* **Exercise aim**:
Can you render the rows from the line containing "Where should I click to: Click the red" through the line containing "Action: coord(277,27)", both included, as a JSON list of strings, one string per line and no blank lines?

* **Task inputs**:
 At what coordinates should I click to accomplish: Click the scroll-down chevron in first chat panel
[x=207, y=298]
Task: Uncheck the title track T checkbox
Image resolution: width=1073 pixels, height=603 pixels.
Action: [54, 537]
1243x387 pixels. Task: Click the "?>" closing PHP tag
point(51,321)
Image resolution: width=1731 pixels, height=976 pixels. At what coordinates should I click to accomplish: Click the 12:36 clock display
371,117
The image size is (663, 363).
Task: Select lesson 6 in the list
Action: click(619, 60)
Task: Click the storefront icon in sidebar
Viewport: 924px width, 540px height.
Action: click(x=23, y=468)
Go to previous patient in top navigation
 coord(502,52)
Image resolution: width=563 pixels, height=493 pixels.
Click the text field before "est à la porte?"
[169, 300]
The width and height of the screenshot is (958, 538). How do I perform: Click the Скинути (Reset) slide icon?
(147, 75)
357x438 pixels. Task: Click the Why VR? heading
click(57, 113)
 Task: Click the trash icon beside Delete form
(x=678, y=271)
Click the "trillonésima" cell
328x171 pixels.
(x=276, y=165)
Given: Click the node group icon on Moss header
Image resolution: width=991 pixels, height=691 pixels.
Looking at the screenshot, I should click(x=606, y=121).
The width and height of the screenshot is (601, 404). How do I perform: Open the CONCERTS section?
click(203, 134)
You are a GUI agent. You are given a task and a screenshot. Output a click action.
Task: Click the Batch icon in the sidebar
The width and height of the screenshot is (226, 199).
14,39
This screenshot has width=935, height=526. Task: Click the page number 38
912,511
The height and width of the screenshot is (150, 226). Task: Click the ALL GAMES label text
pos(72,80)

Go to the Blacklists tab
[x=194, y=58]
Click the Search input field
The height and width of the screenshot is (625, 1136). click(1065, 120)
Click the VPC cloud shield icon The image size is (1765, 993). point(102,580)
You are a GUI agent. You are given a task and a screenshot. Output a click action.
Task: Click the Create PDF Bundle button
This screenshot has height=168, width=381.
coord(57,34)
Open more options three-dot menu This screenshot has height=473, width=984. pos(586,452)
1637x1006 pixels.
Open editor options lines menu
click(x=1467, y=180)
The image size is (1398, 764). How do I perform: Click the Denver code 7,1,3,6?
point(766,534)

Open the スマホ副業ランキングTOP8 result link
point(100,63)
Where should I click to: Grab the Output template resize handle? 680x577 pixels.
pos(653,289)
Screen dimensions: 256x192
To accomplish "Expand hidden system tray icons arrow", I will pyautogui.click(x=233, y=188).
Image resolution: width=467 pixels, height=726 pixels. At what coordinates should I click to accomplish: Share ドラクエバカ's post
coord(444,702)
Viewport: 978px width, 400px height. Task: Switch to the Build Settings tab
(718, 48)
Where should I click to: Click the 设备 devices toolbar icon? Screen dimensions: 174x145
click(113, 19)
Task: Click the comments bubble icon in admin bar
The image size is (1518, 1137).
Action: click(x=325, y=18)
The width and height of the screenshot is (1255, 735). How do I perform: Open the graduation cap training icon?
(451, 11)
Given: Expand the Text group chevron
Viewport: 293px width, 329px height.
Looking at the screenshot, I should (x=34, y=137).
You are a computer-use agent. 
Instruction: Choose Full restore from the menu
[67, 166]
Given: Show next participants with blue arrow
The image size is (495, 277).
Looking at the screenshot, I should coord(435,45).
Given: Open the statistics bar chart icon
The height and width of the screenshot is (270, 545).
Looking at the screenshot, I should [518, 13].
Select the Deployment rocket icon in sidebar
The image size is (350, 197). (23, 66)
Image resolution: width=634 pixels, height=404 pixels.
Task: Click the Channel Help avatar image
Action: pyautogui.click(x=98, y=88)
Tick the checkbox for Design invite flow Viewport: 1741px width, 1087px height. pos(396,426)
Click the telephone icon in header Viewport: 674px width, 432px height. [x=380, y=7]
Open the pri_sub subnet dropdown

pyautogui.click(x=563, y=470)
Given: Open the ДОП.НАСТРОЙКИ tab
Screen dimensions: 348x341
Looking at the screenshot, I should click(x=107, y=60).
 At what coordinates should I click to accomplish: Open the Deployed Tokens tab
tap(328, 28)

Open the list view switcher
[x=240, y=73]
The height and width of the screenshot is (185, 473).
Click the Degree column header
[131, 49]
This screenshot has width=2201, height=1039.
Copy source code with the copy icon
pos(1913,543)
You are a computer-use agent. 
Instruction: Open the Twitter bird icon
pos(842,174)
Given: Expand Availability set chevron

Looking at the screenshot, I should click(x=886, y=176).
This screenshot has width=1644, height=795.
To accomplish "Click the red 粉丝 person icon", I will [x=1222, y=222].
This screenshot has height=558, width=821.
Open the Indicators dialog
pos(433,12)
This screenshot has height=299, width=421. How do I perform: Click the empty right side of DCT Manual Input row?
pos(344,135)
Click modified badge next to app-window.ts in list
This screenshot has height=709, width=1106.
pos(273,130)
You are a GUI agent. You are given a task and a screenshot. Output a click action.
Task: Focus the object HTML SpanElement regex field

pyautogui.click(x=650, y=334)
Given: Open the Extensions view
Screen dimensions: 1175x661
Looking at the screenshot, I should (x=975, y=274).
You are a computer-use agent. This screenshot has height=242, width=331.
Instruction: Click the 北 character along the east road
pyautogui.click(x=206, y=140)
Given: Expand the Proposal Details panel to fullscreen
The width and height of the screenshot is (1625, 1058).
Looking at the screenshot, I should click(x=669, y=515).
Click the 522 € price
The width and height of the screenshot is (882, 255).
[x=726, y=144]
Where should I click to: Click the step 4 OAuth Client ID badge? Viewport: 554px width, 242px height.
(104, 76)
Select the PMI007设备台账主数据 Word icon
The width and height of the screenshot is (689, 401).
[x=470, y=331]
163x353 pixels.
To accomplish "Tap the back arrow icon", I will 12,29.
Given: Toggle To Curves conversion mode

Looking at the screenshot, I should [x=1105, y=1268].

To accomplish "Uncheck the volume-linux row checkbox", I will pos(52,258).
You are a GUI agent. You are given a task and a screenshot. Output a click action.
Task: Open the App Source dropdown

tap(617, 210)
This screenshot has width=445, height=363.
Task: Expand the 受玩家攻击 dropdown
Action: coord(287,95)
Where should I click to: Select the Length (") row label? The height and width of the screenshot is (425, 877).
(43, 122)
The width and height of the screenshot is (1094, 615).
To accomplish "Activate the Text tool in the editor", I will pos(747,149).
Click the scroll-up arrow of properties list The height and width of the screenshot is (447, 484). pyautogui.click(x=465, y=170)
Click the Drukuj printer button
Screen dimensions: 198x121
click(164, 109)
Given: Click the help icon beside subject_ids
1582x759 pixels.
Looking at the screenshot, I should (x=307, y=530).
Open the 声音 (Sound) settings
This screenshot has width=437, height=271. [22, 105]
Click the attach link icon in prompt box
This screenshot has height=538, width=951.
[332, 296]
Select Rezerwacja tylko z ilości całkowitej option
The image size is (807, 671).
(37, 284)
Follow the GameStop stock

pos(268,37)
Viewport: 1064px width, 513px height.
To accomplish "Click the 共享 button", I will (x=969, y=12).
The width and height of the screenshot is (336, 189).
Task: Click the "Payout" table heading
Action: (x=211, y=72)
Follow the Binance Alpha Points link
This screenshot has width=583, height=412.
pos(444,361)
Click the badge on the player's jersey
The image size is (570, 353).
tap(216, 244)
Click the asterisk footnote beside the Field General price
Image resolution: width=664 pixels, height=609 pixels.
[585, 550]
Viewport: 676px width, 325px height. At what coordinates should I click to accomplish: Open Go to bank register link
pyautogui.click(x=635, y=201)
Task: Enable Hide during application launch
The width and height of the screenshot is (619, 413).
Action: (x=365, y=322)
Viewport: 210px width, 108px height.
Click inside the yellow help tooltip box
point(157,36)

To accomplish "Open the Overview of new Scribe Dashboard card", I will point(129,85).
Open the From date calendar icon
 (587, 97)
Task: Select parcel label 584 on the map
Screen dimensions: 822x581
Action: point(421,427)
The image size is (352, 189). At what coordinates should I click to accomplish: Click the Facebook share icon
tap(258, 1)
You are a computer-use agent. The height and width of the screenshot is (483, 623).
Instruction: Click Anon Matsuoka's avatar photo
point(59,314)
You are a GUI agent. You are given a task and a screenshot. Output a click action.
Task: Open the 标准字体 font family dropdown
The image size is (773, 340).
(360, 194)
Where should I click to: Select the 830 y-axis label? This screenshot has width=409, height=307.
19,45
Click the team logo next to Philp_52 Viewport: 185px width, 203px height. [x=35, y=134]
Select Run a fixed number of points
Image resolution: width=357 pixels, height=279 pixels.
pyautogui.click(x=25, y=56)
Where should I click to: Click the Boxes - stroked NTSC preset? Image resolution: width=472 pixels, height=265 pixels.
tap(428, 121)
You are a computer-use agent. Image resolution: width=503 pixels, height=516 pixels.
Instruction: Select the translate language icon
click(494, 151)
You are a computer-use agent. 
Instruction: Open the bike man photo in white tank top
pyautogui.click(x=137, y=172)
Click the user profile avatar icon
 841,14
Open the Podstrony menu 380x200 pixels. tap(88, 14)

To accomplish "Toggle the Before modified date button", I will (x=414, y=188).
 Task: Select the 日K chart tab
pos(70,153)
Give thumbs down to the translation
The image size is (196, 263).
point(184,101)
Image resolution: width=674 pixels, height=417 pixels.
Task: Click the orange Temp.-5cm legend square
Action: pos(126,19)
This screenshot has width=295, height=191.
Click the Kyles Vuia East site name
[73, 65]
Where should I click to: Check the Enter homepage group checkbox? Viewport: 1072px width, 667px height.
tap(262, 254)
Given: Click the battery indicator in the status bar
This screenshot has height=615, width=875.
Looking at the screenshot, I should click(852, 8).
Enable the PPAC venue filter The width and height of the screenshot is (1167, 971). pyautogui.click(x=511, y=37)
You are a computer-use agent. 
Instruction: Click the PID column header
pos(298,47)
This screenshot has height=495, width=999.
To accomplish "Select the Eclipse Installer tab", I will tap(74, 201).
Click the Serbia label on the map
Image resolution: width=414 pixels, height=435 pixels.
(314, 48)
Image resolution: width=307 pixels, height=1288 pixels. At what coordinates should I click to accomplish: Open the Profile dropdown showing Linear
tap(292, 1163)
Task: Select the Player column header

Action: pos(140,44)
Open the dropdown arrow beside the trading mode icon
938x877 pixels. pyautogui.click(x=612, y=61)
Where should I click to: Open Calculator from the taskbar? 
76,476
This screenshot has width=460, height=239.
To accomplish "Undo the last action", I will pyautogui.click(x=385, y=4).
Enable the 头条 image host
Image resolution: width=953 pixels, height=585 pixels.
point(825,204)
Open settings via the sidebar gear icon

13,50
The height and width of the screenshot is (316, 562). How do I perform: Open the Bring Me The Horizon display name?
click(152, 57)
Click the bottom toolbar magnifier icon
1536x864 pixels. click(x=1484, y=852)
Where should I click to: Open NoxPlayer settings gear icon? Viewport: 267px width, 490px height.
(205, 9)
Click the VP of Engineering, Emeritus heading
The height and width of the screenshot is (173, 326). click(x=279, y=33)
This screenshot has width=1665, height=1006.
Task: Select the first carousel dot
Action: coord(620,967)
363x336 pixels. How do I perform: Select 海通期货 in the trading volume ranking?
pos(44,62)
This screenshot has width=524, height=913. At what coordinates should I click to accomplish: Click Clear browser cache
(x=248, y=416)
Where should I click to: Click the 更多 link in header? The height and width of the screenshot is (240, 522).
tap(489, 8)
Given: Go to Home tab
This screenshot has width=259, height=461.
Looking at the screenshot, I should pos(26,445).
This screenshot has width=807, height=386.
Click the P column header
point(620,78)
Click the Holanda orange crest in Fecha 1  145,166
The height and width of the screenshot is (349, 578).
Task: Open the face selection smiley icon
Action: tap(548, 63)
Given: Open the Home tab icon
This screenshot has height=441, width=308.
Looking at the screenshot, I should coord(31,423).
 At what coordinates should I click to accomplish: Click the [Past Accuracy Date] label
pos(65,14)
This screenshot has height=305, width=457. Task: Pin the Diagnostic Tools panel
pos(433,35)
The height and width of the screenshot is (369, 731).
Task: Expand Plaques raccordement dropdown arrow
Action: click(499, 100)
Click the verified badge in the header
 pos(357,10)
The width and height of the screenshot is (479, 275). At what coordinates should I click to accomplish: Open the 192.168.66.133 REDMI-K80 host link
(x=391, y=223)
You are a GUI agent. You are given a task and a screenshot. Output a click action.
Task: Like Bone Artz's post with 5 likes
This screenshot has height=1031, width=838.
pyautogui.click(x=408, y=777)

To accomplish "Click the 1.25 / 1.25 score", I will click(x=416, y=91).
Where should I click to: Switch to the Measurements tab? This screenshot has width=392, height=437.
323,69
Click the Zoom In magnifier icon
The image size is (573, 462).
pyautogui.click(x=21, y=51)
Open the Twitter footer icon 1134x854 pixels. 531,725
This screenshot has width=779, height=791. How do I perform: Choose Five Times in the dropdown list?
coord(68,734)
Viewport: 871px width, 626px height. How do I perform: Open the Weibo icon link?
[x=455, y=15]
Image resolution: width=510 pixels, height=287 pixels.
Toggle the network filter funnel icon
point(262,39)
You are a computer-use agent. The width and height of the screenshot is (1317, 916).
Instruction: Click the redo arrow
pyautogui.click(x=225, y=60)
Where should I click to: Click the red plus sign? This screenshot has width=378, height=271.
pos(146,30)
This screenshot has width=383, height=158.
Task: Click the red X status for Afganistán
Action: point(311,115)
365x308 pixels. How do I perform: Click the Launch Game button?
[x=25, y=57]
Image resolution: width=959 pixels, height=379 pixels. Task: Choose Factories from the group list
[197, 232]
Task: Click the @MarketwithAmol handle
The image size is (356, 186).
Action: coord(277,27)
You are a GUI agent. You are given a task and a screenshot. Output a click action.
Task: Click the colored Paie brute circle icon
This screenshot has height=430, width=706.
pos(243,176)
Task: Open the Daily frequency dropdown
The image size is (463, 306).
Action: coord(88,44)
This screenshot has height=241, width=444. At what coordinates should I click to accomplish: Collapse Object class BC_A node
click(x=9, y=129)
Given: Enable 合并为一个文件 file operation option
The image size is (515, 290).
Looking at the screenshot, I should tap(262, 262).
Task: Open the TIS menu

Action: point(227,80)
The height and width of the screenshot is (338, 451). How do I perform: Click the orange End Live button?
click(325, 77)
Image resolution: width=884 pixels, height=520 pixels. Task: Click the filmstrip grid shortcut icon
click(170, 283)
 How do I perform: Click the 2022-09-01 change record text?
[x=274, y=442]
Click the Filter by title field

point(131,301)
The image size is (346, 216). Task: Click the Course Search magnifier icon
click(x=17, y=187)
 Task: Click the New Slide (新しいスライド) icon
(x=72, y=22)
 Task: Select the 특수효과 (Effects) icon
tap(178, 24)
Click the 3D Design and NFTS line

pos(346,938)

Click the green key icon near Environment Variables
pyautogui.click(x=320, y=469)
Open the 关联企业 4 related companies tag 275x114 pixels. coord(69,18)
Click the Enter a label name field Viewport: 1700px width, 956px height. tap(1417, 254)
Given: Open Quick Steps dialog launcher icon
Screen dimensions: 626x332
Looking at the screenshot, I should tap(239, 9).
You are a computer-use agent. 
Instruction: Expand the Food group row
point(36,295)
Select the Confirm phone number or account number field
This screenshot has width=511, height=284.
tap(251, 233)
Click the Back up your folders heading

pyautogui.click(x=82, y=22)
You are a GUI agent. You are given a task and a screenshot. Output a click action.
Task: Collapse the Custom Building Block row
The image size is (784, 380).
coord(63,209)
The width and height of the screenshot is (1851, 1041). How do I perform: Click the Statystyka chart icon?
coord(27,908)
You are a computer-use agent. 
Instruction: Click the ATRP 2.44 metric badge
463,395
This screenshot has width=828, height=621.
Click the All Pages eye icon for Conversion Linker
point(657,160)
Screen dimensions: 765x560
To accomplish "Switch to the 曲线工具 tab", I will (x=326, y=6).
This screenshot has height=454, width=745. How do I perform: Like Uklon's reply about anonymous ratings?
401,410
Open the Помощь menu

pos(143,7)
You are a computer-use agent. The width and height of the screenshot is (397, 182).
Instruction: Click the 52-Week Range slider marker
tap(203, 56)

* **Complete response**:
[
  "Where should I click to: Click the red plus sign? This screenshot has width=378, height=271.",
  "pos(146,30)",
  "This screenshot has width=383, height=158.",
  "Task: Click the red X status for Afganistán",
  "Action: point(311,115)",
  "365x308 pixels. How do I perform: Click the Launch Game button?",
  "[x=25, y=57]",
  "Image resolution: width=959 pixels, height=379 pixels. Task: Choose Factories from the group list",
  "[197, 232]",
  "Task: Click the @MarketwithAmol handle",
  "The image size is (356, 186).",
  "Action: coord(277,27)"
]